HDInsight makes Apache Hadoop, HDFS, Map Reduce framework and other projects such as Pig, Hive and Ozie available as a service in Azure. This means that like other advanced Azure services such as Mobile Services and Service Bus, customers are not required to provision the basic IaaS building blocks in order to use this service – although setting up a Hadoop cluster on Azure IaaS is certainly a route some customers have taken. But based on our discussion thus far, it is not hard to imagine that setting up a Hadoop cluster is not a trivial task, especially as you approach highly scaled out configurations. Instead, Microsoft worked with Horton Works to bring a fully compatible Hadoop implementation to Azure. As a result, customers can “push button” provision a Hadoop cluster based on their needs thus greatly lowering the barrier of entry into big data. This is especially true of enterprise customers who may not have access to infrastructure skills relate to big data in-house given their traditional focus on relational and EDW technologies.
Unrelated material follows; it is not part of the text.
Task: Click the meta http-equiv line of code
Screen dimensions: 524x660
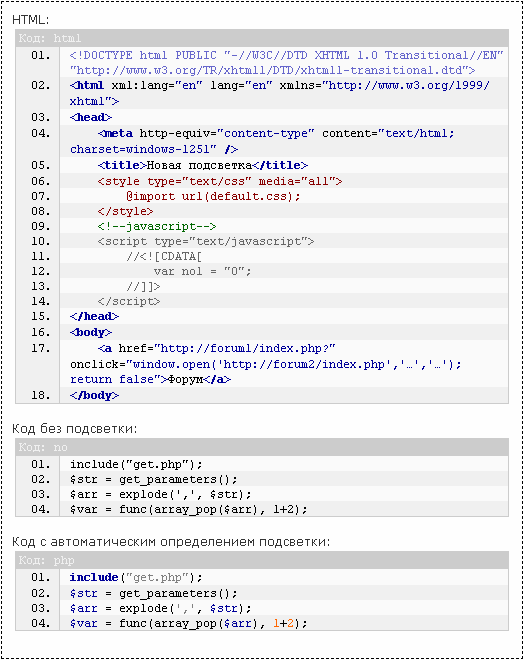Action: point(262,141)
Of course it is not enough to get started. Ultimately to succeed with big data, enterprises are going to demand the ease of fault tolerance, flexibility to cost effectively scale up and down based on the need, interoperation with existing analytics tool etc. Fortunately, HDInsight seeks to address these valid concerns. Here is how:
- HDInsight team is no just “porting” the latest version of Hadoop framework to Azure they are actively contributing to Apache Hadoop Project.
- Typical standard implementations of Hadoop clusters have single head node, HDInsight provides a second head for increased fault tolerance.
- Even though HDFS is available within HDInsight, customers can use Blob Storage as the file system. This is important because Azure blob storage is the rendezvous point for Azure solutions (IaaS Disks, Database backups, shared storage “files” are all hosted in Azure Blob storage). Azure Blob storage is also very cost effective. With features such as built-in geo replication, an export-import service that allows you to “Fedex” data in and out of an Azure data center, it is the most used Azure service with over a trillion objects currently stored. Big data analysis is likely going to need Blob storage as the file system – which HDInsight does by implementing the HDFS interface. By the way, there is another benefit to using Blob storage – you can dismantle he HDInsight cluster without losing the data. You can easily see why this is going to be cost effective.
- Since HDInsight is part of the Azure family of services, you can continue to use the tools (PowerShell, Management API) you use to manage the HDInsight cluster.
- What about analytics and other BI tools that enterprise rely on heavily, you ask? It turns out via the Hive ODBC driver, Hadoop data is accessible to BI tools such as Power Query, analysis and reporting services or any BI tool that can work standard ODBC data source. This last bullet represents the intersection between big data and traditional BI data analysis that is going to be so important to enterprises. As depicted in the diagram below, enterprises and can cull through a much wider range of data sources that includes structured, unstructured or semi-structured and using HDInsight and then use traditional BI tools to conduct an end-to-end analysis. This virtuous cycle of load, analyze and report is also described as Acquire/Compute/Publish loop.
The importance of big data cannot be overstated. It can be used to process unstructured or semi-structured data from web clickstreams, social media, server logs, devices and sensors and more. Microsoft HDInsight is a 100% Apache Hadoop distribution, available as a service on Azure. By including features such as second head node, Blob storage as the file system and language extensions such c#, HDInsight is making it easier for enterprises to get started with big data.